Among the entries below, extract exactly the lines that run from the one with "Task: Select Não" through the one with "This screenshot has width=1655, height=521.", both ends included.

#### [SUPPLIED RECORDS]

------------------------------------------------------------

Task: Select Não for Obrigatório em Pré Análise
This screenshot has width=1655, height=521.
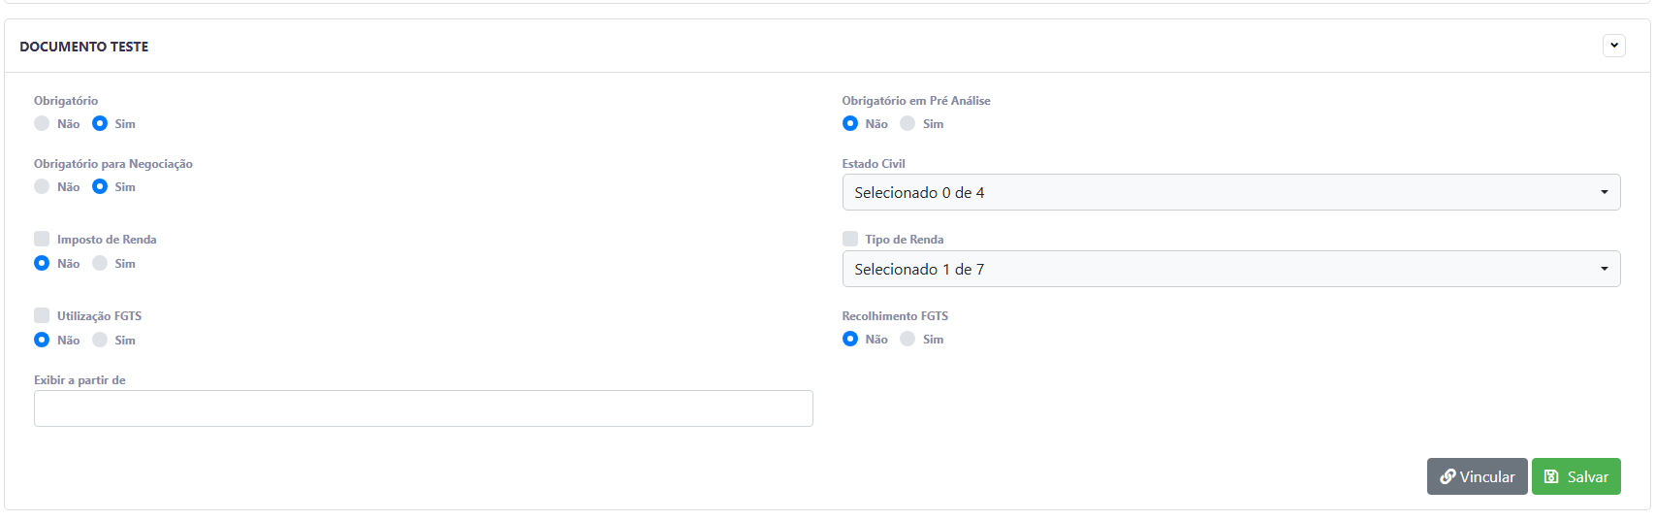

------------------------------------------------------------

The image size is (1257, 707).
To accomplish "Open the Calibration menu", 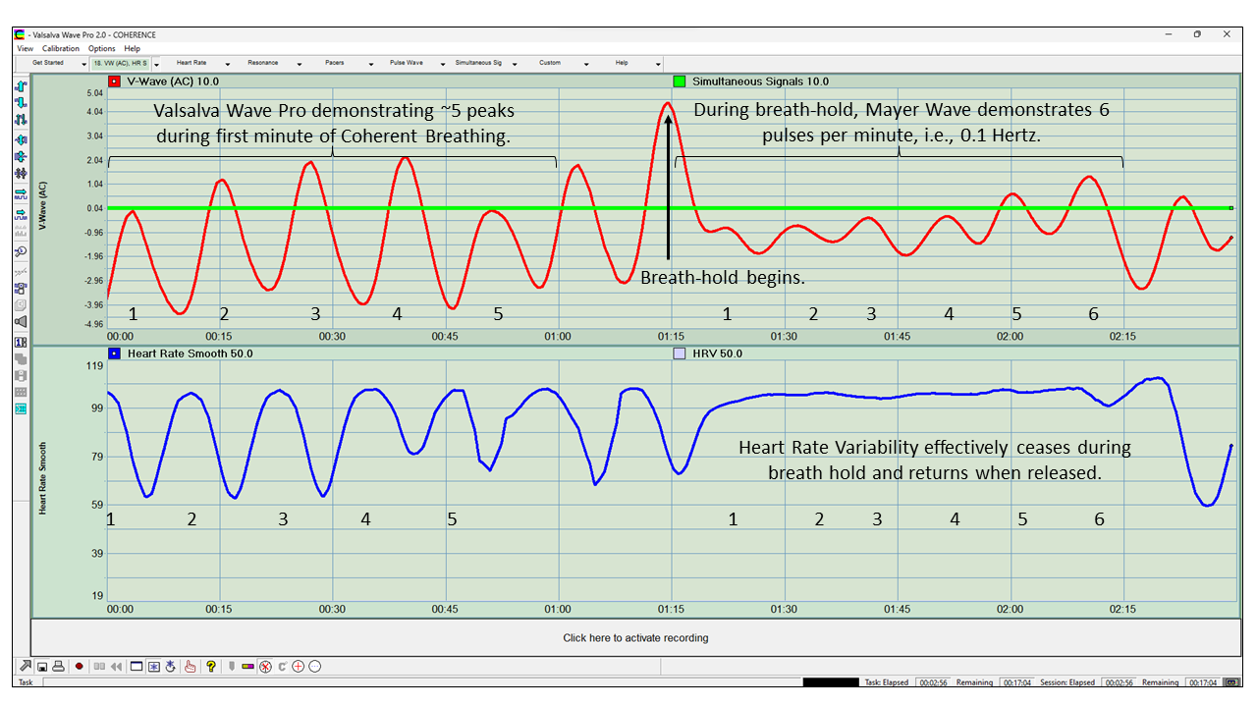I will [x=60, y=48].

------------------------------------------------------------

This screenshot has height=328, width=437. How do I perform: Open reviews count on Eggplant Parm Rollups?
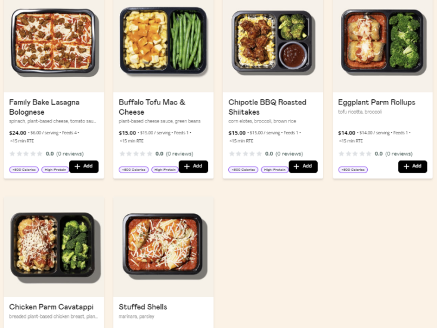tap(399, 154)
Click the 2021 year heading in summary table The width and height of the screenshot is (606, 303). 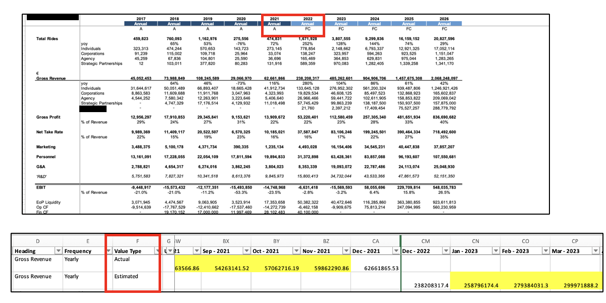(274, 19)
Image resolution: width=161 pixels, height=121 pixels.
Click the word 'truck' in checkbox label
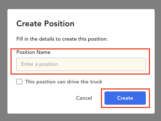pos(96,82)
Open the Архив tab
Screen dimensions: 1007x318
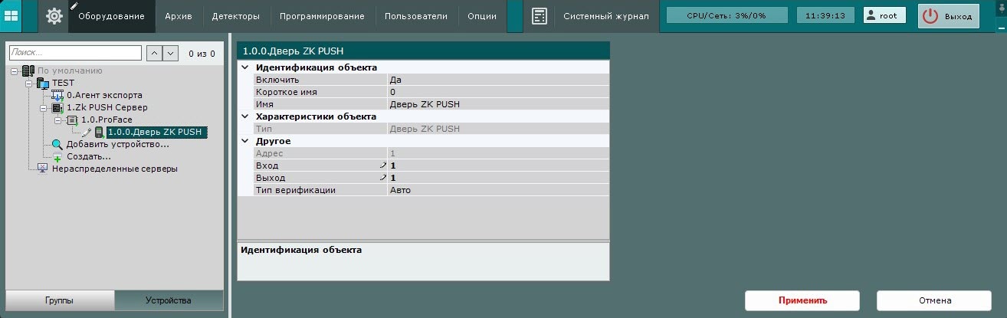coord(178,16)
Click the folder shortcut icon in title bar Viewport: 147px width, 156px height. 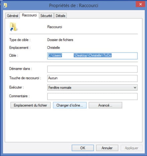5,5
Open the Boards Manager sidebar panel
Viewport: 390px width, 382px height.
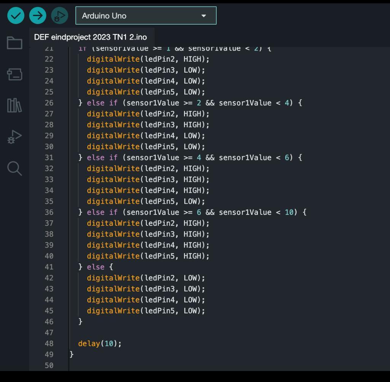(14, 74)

------------------------------------------------------------

#### [ANSWER SECTION]
Task: Select Não for Obrigatório em Pré Análise
This screenshot has width=1655, height=521.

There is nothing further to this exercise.